As we celebrate the earth that we call home this morning, I wonder what it would be like for you to probe the riverbed for your own river teeth? Like me, are you noticing that some of those unrelenting memories have, as their setting, wild and natural places?
Just over 50 days ago the Church recognized Ash Wednesday. Millions of Christians received the black smudge on their forehead. A priest looked into their eyes and said, “Remember that you are dust, and to dust, you shall return.” In that reminder is the same story of the downed log in the river. Our belonging to the earth, and the earth belonging in us, may serve as the foundation of our spirituality. Our reverence for the Divine exists within the fibers of a downed tree, and the water slowly washing it away. It exists in the miracle of spring.

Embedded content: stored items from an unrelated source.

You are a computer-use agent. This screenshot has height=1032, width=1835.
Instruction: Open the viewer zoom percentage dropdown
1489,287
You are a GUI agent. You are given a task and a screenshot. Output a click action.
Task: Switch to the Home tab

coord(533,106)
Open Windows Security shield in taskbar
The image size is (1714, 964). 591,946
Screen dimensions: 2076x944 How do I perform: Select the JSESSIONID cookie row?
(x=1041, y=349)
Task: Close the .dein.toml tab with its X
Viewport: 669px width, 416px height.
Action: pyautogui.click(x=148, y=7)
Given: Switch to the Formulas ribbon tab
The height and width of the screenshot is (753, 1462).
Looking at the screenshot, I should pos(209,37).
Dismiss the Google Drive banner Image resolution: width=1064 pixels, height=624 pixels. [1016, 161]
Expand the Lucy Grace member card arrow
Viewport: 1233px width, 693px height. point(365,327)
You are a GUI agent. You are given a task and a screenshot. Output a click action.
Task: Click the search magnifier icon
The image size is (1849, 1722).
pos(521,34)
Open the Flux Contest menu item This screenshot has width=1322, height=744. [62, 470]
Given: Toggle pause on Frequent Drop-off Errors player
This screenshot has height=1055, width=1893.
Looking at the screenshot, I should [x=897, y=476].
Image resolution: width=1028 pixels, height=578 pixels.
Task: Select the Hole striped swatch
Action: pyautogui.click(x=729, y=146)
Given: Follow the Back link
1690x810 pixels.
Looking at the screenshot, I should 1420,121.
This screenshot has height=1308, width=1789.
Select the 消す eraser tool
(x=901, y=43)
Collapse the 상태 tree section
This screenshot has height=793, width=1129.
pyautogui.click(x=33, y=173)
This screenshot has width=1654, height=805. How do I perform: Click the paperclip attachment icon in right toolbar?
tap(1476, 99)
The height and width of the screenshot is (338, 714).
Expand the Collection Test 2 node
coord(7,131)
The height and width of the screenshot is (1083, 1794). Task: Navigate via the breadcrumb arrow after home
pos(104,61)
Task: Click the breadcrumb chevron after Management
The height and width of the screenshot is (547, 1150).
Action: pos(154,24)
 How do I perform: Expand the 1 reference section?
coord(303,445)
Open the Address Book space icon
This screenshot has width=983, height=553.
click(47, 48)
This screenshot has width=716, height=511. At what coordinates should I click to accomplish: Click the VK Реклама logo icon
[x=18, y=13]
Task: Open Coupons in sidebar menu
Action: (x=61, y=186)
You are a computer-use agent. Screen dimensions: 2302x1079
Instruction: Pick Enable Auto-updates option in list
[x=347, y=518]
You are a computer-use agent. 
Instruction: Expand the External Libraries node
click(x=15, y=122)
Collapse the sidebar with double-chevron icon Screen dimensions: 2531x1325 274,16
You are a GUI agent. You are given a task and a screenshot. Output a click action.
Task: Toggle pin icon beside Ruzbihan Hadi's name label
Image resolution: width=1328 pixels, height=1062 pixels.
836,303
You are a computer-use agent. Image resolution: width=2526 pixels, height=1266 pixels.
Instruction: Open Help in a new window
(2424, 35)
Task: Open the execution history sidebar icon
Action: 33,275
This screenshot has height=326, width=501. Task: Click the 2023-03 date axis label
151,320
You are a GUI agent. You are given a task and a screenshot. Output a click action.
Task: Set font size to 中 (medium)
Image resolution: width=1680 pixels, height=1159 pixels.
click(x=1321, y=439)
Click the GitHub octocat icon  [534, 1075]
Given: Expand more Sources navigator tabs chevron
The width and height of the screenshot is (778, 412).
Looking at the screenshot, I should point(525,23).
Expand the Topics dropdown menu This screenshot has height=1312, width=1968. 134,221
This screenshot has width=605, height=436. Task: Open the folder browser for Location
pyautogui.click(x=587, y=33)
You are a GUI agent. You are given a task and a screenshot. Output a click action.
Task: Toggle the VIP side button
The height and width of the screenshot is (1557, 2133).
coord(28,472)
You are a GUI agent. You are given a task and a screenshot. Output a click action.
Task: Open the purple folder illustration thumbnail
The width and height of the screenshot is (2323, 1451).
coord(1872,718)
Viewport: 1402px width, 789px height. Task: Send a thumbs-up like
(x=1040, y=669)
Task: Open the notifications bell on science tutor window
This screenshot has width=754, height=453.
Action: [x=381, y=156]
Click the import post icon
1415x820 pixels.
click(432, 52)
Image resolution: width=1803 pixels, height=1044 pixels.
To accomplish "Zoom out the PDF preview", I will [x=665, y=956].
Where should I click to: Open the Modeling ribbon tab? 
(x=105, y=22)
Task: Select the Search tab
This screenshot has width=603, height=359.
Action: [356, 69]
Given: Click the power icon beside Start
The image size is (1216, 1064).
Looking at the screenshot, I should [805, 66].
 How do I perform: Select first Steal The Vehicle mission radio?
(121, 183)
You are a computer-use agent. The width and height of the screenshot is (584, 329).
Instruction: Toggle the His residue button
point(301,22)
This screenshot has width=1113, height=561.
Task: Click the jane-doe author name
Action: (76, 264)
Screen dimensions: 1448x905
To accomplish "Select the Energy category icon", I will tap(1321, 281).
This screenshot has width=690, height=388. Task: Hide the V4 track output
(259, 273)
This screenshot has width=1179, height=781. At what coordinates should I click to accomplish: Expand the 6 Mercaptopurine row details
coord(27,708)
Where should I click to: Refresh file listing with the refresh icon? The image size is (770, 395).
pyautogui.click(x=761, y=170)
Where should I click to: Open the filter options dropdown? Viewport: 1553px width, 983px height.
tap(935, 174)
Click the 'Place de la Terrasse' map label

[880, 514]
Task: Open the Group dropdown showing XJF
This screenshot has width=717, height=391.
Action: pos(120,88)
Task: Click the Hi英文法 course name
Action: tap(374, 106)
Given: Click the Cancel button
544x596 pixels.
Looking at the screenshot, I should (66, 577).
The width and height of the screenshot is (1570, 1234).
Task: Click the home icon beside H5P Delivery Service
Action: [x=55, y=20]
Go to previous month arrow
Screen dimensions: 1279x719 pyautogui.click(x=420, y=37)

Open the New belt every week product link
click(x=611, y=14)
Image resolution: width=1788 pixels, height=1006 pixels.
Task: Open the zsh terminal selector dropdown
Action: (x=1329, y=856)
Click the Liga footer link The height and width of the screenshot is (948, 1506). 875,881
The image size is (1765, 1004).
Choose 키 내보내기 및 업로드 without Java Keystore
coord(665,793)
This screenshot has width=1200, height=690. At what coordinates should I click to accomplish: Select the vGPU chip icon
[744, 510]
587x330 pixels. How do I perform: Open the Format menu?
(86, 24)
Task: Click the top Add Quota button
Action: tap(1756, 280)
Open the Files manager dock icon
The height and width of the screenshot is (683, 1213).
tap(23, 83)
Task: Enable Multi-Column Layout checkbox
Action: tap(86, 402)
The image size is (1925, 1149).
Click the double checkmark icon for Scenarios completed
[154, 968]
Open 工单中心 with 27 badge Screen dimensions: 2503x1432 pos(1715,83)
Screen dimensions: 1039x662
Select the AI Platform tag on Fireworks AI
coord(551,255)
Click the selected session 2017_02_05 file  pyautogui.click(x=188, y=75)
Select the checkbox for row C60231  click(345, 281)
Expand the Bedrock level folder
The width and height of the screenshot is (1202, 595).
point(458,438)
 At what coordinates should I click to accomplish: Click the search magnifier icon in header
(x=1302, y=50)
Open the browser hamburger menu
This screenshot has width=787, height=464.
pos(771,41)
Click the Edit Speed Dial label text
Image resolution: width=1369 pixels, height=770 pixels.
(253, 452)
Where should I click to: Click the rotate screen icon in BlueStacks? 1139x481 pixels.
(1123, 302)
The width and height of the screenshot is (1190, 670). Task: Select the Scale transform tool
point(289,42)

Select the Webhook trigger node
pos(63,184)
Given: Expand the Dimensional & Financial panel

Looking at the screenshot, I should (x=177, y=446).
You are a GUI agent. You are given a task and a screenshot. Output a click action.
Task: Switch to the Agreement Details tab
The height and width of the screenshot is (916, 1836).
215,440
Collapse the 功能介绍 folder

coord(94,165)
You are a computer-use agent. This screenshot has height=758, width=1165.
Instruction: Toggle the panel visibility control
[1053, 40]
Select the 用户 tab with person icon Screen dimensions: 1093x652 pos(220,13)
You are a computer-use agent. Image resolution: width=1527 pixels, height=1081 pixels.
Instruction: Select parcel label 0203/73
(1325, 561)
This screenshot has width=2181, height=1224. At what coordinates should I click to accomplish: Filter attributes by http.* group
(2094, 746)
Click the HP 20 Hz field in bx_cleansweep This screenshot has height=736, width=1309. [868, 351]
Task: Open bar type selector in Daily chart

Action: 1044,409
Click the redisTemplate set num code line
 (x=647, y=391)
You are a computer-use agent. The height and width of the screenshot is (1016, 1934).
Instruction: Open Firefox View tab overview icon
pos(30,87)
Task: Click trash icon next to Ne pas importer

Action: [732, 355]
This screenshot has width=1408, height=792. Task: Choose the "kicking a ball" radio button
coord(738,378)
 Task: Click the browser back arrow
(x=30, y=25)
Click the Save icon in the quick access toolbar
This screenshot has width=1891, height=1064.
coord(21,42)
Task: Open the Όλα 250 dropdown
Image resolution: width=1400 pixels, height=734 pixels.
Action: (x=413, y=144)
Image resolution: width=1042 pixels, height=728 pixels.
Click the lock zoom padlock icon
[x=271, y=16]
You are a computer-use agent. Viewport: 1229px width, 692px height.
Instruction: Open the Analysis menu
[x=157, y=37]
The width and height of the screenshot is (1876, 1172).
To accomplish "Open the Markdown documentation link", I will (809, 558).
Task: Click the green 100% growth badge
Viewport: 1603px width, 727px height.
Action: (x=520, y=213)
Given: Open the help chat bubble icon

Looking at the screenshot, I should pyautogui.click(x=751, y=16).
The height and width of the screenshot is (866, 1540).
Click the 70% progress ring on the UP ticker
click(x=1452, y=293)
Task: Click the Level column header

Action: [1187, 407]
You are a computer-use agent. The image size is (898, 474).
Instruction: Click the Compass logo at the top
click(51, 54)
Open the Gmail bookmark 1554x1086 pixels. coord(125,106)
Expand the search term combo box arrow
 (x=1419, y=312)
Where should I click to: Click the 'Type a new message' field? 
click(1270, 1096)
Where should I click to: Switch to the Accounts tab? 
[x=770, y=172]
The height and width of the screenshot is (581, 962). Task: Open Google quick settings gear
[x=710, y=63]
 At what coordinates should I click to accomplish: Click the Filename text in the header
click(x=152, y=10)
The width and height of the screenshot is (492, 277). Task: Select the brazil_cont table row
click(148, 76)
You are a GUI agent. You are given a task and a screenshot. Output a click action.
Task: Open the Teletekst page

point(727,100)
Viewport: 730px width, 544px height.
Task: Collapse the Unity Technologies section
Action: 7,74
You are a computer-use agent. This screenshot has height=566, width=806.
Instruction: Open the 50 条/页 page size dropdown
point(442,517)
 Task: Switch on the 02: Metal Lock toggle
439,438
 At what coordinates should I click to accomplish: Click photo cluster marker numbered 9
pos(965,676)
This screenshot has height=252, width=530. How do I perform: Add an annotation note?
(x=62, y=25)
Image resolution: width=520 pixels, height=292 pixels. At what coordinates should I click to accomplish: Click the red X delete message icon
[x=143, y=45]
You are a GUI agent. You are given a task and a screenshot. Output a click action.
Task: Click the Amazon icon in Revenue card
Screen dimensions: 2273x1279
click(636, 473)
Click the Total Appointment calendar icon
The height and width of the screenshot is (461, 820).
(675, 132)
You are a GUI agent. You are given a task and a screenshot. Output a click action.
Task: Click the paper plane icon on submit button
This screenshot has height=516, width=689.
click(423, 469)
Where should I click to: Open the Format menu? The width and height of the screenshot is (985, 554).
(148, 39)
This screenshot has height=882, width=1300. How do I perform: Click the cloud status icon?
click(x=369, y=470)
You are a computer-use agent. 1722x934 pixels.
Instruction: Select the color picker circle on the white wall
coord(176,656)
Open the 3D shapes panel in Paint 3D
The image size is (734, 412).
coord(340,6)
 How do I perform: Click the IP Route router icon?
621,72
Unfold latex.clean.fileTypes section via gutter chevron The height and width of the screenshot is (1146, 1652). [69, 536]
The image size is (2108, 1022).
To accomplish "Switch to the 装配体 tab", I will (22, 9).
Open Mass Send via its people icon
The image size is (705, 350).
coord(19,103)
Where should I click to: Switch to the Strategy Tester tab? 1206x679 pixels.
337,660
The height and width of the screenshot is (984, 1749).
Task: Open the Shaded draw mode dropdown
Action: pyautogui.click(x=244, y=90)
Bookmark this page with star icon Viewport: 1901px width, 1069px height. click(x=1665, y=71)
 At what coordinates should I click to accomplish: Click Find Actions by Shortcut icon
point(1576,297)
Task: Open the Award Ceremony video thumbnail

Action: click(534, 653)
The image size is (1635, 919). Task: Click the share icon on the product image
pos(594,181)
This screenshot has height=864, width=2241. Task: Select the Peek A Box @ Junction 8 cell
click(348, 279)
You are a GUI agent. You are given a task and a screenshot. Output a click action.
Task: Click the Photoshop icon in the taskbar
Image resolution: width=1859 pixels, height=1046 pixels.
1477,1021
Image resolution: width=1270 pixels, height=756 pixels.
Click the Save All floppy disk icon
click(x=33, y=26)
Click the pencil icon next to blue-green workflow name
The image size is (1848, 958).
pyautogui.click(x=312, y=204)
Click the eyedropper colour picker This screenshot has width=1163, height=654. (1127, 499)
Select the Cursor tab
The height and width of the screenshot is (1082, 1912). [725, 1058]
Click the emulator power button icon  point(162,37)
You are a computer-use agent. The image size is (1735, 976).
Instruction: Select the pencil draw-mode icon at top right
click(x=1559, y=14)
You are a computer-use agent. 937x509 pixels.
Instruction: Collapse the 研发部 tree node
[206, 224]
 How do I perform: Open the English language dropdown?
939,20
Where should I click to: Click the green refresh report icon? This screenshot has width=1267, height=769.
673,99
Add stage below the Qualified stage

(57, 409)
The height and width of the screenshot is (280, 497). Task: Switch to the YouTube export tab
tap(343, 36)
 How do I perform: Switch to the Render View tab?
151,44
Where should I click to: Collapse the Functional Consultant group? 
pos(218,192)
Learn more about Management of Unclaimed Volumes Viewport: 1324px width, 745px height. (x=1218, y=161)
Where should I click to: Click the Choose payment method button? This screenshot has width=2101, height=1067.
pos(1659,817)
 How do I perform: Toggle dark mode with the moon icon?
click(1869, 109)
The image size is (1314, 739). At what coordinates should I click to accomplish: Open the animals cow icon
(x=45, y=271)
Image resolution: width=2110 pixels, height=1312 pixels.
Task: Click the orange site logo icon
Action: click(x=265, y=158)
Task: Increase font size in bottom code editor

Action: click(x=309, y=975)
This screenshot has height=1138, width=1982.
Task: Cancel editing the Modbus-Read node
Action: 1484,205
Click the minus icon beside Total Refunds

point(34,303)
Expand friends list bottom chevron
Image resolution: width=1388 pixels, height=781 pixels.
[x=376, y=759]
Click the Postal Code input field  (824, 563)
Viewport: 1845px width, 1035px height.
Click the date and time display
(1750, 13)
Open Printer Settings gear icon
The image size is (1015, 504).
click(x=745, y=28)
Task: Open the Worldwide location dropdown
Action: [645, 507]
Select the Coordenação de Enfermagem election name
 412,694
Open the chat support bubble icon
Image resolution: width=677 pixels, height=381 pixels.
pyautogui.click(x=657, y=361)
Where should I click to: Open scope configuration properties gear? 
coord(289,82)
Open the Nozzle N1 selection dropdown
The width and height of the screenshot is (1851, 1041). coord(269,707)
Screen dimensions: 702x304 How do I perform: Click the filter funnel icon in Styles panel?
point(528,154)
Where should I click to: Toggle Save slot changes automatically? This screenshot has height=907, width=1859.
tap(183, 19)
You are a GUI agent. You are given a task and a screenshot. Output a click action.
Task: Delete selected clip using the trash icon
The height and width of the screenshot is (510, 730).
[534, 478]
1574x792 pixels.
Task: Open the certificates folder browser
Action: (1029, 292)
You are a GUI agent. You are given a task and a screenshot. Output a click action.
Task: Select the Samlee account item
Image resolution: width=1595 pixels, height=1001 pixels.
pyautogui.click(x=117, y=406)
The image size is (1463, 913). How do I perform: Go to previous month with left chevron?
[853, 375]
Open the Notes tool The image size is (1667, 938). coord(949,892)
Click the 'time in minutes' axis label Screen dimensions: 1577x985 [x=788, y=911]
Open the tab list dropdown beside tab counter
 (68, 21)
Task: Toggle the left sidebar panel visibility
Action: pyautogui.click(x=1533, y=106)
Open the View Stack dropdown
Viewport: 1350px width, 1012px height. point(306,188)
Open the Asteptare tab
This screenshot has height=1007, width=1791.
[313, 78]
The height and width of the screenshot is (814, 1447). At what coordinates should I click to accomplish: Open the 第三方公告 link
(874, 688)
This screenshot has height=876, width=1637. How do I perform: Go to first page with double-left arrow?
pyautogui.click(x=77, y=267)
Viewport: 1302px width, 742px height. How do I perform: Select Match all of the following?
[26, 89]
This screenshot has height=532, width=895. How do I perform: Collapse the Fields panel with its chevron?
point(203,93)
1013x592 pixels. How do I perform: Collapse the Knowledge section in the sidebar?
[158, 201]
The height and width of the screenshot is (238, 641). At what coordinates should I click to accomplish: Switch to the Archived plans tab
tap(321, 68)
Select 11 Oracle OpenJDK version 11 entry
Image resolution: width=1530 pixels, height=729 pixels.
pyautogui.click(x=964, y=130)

And God is lovingly intertwined in the knots of the tree that resist the letting go of time. Each of us here, carry memories and moments that will live on past our own lives. We may find tremendous comfort in this, I know I do.
A message about Earth Day feels as if it should have a plea. I have done that in the past. But like so many other ills of our time, we can be overcome by the scale of things. Climate change is a big problem. I wonder if the way to get at it is through our hearts. Wild places are at the heart of those sacred memories that resist the erosion of time. There has to be a reason for that. It is not just that the Earth plays the role of a passive host in so many of our profound spiritual experiences, it is as real of a character in our memories as the flesh and blood people we love. Loving our people, loving the Earth, and loving God are all in the same. It is that love that spurs us towards preservation, of tending to that which gives us life and meaning.
Today’s message is shorter because I wanted to be sure to leave us plenty of time for open worship. You can use that time for whatever you feel is right, it is not my time, but yours with God. But, if you are looking for a suggestion to carry into it, perhaps you can spend some time on the downed tree in the river. In your mind's eye, in your heart, I wonder what that setting will stir up for you? What memories, what river teeth, are you finding there? Turn them over in your hands. What do you remember about those sacred moments? What do they feel like to you now? What do you see? What changed in your life afterward? How is the divine present in these moments?